Die PUMA AG hat bereits 1993 mit der Einführung eines Verhaltenskodex ein klares Statement gegen solche

Geschäftspraktiken gesetzt. In der Folge wurde ein S.A.F.E.-Handbuch erstellt (dessen Einhaltung integraler

Bestandteil der Verträge zwischen PUMA und unseren Lieferanten darstellt), ein Team aus S.A.F.E.-

Auditoren zusammengestellt und weltweit alle direkten Hersteller der PUMA AG auditiert. Im Anschluss an

diese Audits werden, falls notwendig, Korrekturpläne erstellt deren Umsetzung wiederum von PUMA

überwacht wird.

Dabei versteht sich das S.A.F.E.-Konzept und –Team aber keinesfalls nur als Überwachungsorgan

vorgegebener Standards. Vielmehr sollen die Hersteller der PUMA AG, die idealerweise in langfristigen

strategischen Partnerschaften and das Unternehmen gebunden werden, in ihren Bemühungen unterstützt

werden, eigene Managementsysteme für die Bereich Umweltschutz, Arbeitssicherheit und Soziales zu

entwickeln.

Herausragendes Merkmal unseres Konzeptes, dass von den fünf „Säulen“ Transparenz, Dialogbereitschaft,

Sozialverantwortung, Nachhaltigkeit und Evaluation getragen wird, ist die Anwendung auf die gesamte

Produktpalette sowie den gesamten Lieferantenpool der PUMA AG. Während Umweltschutz oder soziales

Handeln von Unternehmerseite sich oftmals auf einige wenige philanthropische Vorzeigeprojekte erstreckt

oder für einen Nischenprodukt betrieben wird, versucht die PUMA AG damit die hinter dem „Code of

Conduct“ stehende Philosophie in den Kernbereich der Beschaffungskette zu integrieren.

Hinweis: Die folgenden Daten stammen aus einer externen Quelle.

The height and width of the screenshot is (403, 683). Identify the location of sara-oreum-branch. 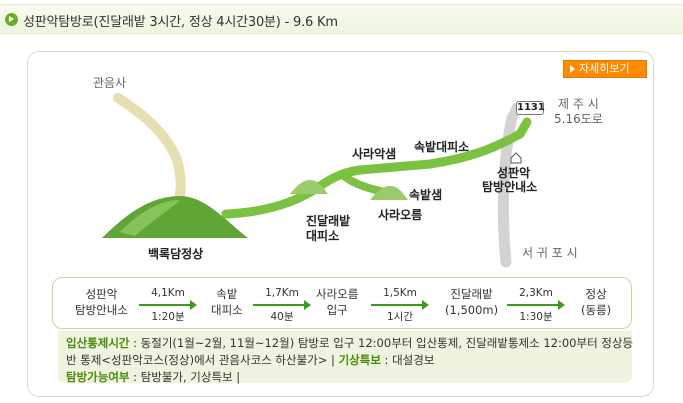
(364, 183).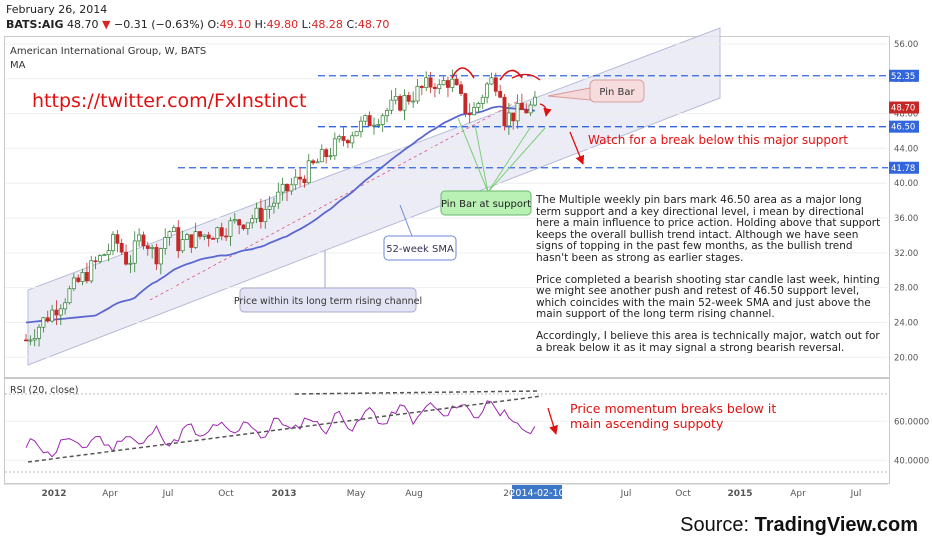  Describe the element at coordinates (83, 24) in the screenshot. I see `last-price: 48.70` at that location.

Auf diesem Weg zur Nachhaltigen Entwicklung ist die PUMA AG zwar noch nicht vollständig am Ziel

angelangt; durch intensive Zusammenarbeit mit allen interessierten „Stakeholdern“ wird aber weiterhin

versucht potentielle Schwachstellen zu analysieren sowie für diese, auch in Zusammenarbeit mit dem

Wettbewerb, systematische Lösungen zu realisieren.